_Provided text:_
Build the docker container:

docker build . -t msimodels

And run to access results folder at /tmp/msi and mlflow server at http://localhost:5000

mkdir /tmp/msi/
docker run -p 5000:5000 --mount type=bind,source=/tmp/msi,target=/contained_experiment msimodels

Background

The human brain integrates incoming information over time, and combines evidence between different sensory modalities. Humans are able to use sensory information in a statistically-optimal fashion; reliable information is weighted as more important than unreliable or noisy information. However, exactly how and where the brain combines modalities is unclear, with multisensory processing occurring early in the cortex in cortices traditionally believed to be unisensory.

This project sets up analogies of two models of evidence integration - early and late - in ANNs and has two main aims:

To see how performance varies with "where" the integration occurs.
Compare the results to those observed in mammals, particularly with regard to
- The effect of temporal asynchrony between sensory modalities.
- Which parts of the stimuli are most import for decision making.

Early vs late integration

In early integration models, multisensory processing first occurs in sensory cortices (not necessarily exclusively). In late integration models, modalities are processed separately by the appropriate sensory cortices and then combined in later, decision making cortices (such as parietal and frontal) [1].

Behavioural evidence implies late integration occurs [2], anatomical evidence tends to imply integration occurs early and late.

The task

Given noisy "sensory" input, the aim is to categorise the stimuli as "fast" or "slow", depending on the number of events in the input.

In the psychosocial version of this task, the appropriate fast/slow threshold is learned by the subject, and events are, for example, light flashes or tone pips that are embedded in a noisy background.

For the neural networks, the events are the same, and the task is binary classification with a decision threshold set according to the mean of the known stim rates. In order to reach the final decision, each each individual component of the network performance sub-tasks such as event detection, rate estimation, etc. These losses are also monitored.

Stimuli

The stimuli used are based on those used in a number of psychophysical tasks (eg. [2, 3, 4]). The stimuli are either "unisensory" (single channel input) or "multisensory" (two-channel input).

Each channel consists a number of events embedded in a noisy background. These events are separated by gaps of two discrete lengths. For comparison, in a auditory and visual psycphysics task, these inputs are analagous to the raw voltage traces used to drive speakers (AC) and LEDs (rectified). In this case, the event might be a short flash (~20 ms) for the visual channel, and a a short tone pip (~20 ms) for the auditory channel.

_Data provided:_
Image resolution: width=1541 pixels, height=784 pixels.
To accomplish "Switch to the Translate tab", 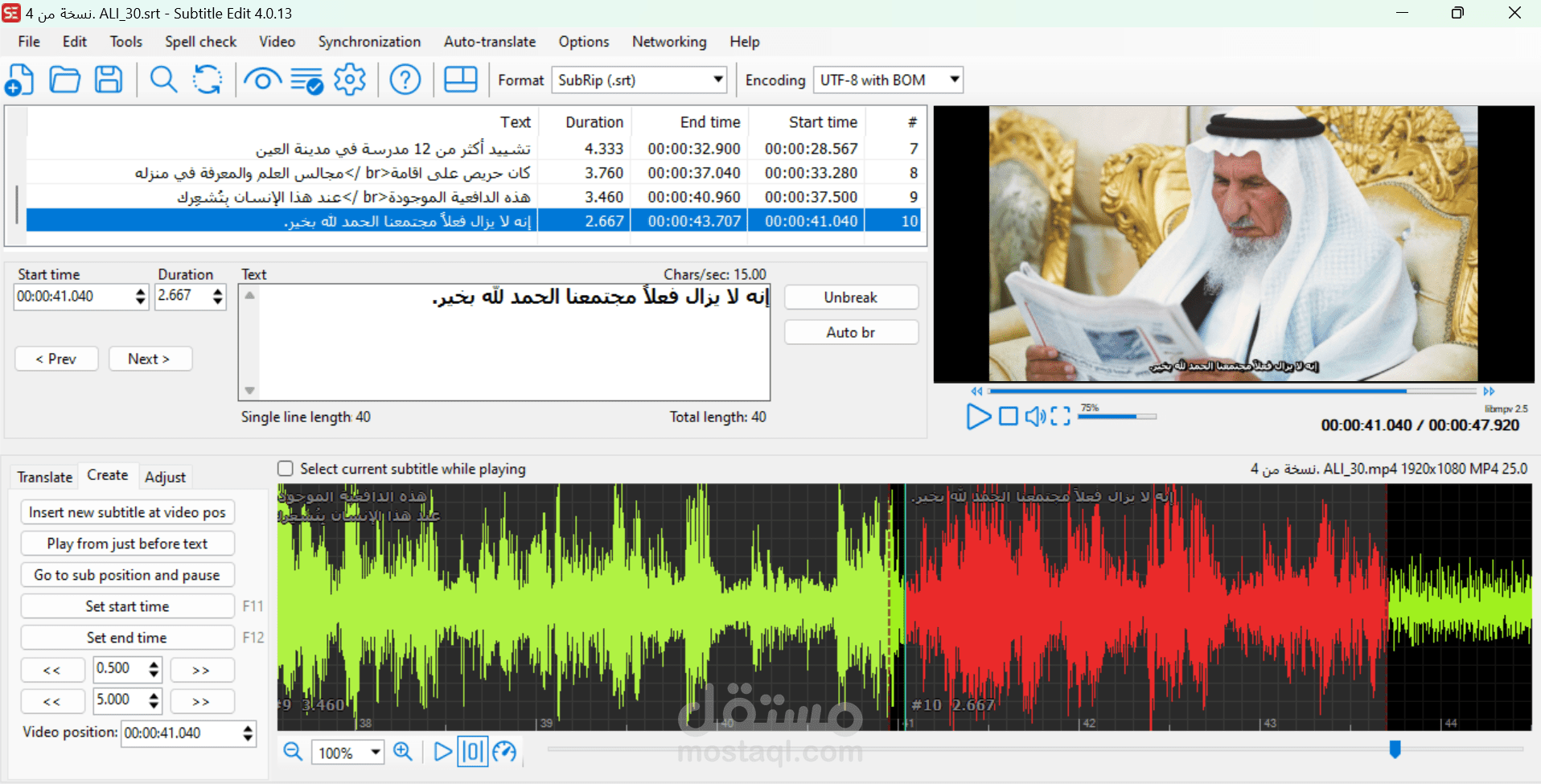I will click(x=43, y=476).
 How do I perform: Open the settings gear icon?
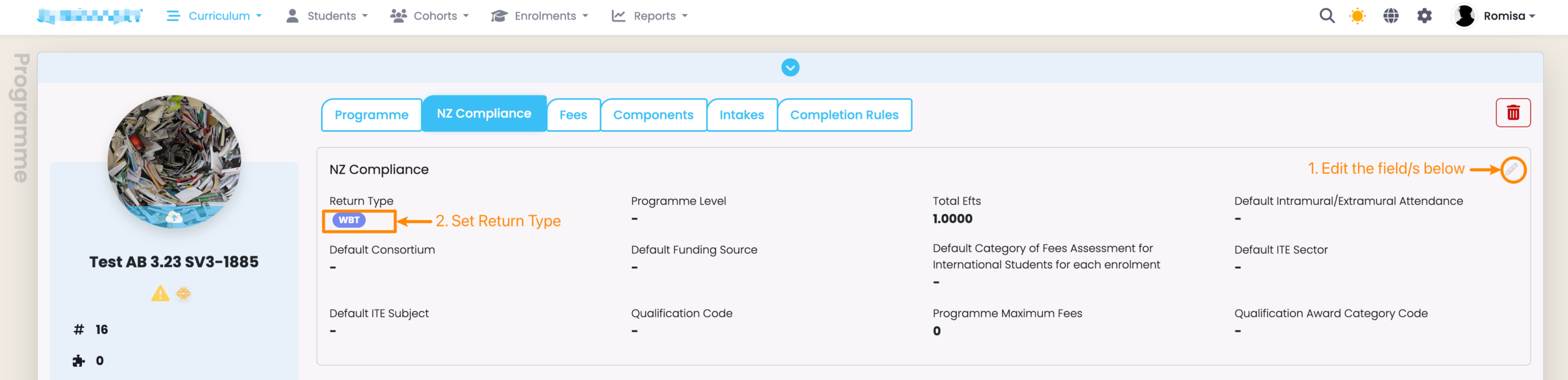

_Short problem:_ Please reproduce the part of the multisensory integration text that begins at the words "Behavioural evidence implies" and stops after "are also monitored.".

_Exercise response:_
Behavioural evidence implies late integration occurs [2], anatomical evidence tends to imply integration occurs early and late.

The task

Given noisy "sensory" input, the aim is to categorise the stimuli as "fast" or "slow", depending on the number of events in the input.

In the psychosocial version of this task, the appropriate fast/slow threshold is learned by the subject, and events are, for example, light flashes or tone pips that are embedded in a noisy background.

For the neural networks, the events are the same, and the task is binary classification with a decision threshold set according to the mean of the known stim rates. In order to reach the final decision, each each individual component of the network performance sub-tasks such as event detection, rate estimation, etc. These losses are also monitored.